Although it requires an extra step to set up a Google group, it generally simplifies asset management if you create sets of users based on their roles or functions within your organization. These groups are then added to an asset's sharing settings rather than adding individuals one at a time to an asset.

Why use Google groups?

Here's why groups are preferable:

  • Reusability: Once you define a group (such as Map Editors, Data Creators, or Designers), you can reuse that group in the sharing settings of multiple assets.
  • Scalability: It's much easier to keep track of users who join or leave the company if you only include them in a few groups, rather than in the sharing settings for hundreds of individual assets.
  • Maintenance: Housekeeping is easier if users are grouped according to roles. A given user can be added to a group or deleted from it once, and sharing settings for that group are automatically updated on all assets with sharing settings that contain the group.
  • Identity: Once you've defined a Google group, anyone working with Maps Engine can simply add the group, knowing only what the name of the group represents. The asset owner doesn't need to know who the individual members are.

Example

If you have already been using Google groups in your access lists, this transition should be a smooth one. However, if you have long lists of individual users in a large number of assets, future maintenance will be cumbersome, and it will probably be painful to manage large numbers of individual users (see the section on Use Google groups to simplify sharing). For example, when per-asset sharing takes effect, each asset will have its current access list copied to its sharing settings. In the future, each asset will need to be edited individually if you add sharing at the user level.

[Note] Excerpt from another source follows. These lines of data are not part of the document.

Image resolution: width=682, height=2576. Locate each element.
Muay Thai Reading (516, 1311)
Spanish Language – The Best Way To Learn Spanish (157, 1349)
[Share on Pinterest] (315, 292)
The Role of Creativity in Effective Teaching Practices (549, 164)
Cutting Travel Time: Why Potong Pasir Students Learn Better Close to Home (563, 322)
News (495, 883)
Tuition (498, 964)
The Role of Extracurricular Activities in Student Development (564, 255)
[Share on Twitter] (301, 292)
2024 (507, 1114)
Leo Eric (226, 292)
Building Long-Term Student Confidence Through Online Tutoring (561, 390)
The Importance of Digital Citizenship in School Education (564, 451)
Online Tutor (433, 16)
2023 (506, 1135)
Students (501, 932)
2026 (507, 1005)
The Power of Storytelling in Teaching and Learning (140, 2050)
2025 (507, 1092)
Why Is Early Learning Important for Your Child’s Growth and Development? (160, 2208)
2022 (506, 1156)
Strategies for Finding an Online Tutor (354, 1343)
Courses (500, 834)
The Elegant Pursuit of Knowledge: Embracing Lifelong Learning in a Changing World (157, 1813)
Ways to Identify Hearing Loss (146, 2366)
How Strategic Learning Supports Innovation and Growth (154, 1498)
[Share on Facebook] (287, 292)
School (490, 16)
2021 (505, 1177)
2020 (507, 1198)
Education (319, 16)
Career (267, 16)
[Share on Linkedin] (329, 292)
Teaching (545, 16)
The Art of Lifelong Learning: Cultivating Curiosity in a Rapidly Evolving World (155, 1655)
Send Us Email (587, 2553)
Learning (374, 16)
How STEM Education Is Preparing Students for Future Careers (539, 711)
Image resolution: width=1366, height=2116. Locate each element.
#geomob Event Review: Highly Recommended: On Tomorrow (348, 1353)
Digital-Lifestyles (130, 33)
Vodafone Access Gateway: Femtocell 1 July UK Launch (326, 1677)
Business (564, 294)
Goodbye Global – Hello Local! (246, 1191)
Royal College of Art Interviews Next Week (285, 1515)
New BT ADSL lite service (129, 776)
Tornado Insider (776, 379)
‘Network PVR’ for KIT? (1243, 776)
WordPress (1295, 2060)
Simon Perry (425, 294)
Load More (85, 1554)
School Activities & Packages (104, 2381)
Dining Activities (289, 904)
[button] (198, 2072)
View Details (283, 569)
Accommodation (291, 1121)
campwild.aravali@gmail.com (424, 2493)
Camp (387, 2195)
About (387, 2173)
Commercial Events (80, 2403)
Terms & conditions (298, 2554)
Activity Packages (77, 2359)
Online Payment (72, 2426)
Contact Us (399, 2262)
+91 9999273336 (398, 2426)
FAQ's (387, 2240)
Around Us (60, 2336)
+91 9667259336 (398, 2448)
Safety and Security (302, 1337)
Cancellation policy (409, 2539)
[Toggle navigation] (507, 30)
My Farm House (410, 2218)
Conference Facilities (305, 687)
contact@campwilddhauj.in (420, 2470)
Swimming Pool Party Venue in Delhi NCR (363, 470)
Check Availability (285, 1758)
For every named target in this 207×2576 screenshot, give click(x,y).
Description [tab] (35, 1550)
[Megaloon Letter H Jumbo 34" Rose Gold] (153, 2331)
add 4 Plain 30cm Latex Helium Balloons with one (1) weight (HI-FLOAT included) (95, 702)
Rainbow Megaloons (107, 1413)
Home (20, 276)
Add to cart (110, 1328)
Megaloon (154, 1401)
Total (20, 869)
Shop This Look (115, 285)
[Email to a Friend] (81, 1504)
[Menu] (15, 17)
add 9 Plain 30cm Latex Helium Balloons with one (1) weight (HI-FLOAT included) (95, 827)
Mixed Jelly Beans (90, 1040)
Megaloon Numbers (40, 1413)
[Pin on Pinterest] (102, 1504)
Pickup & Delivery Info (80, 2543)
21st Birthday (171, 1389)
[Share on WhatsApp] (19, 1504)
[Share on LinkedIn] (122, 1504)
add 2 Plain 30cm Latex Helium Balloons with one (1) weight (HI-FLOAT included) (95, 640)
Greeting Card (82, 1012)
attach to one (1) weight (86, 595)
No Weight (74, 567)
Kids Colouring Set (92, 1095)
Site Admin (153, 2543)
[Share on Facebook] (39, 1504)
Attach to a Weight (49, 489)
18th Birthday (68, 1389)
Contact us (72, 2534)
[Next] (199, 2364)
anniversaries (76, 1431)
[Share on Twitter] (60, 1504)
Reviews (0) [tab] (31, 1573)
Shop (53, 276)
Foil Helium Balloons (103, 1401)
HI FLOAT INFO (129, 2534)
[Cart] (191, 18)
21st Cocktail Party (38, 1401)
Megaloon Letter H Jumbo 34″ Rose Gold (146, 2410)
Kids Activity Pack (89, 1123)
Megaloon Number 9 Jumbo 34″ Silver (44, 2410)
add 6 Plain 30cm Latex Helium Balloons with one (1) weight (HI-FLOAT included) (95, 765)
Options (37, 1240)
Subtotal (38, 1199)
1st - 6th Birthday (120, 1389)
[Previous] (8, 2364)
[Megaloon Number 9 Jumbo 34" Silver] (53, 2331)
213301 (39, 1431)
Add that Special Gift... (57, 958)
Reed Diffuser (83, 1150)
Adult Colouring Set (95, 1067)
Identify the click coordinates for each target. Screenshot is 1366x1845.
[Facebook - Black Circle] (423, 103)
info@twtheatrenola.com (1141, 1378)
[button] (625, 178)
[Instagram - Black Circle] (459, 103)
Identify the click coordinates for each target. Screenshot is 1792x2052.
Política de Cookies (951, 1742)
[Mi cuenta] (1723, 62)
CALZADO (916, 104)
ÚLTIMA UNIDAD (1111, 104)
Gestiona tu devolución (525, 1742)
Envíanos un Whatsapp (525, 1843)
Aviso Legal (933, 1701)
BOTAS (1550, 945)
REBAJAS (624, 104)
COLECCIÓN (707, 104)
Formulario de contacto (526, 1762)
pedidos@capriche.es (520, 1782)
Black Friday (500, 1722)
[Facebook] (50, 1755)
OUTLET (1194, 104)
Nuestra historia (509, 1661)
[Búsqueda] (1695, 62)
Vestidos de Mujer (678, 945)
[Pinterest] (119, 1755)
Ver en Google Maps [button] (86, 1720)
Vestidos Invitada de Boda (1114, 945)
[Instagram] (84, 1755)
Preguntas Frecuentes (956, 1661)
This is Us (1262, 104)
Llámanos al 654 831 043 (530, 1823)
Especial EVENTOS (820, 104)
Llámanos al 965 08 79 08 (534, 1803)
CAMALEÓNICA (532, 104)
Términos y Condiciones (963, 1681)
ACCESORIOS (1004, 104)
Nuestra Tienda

Taking some time now to convert access lists to contain a small set of Google groups will help avoid the task of editing the sharing settings of large numbers of assets that all require individual changes. Before this conversion takes place, be sure your current access lists contain groups, not users, and that the group memberships are up to date.

For example, in the following scenario which uses Google groups, only the original Google group needs to be edited to accommodate changes in users. The assets use Google groups in their sharing setting, so the individual assets do not need to be modified when users come and go.

Creating a Google group

There are essentially two types of Google groups:

  • Public: If you are using a personal account (for example, if you are a gmail.com user), create a public Google group. Also, if you need to include users from multiple Google Apps domains, you may need to create a public Google group. (Check with your IT administrator.) To create a public Google group, go to the Google groups Home page and follow these instructions.
  • Corporate: If you are using a corporate account (for example, if you are using an account at yourcompanyname.com), follow these instructions.

Google Maps Engine API

Any code that currently references an access list (ACL) in the Google Maps Engine API (for example, Table Create) will continue to function as is. While you will not be able to modify your existing access lists after this transition, your access lists will still be functional. If the access list contains a Google group, you will be able to change who the asset is shared with by adding and removing users from the Google group. You will not be able to add or remove individual users directly from the access lists. Following the transition from the old access list model to the new per-asset sharing model, we will be releasing an API to create and edit asset ACLs.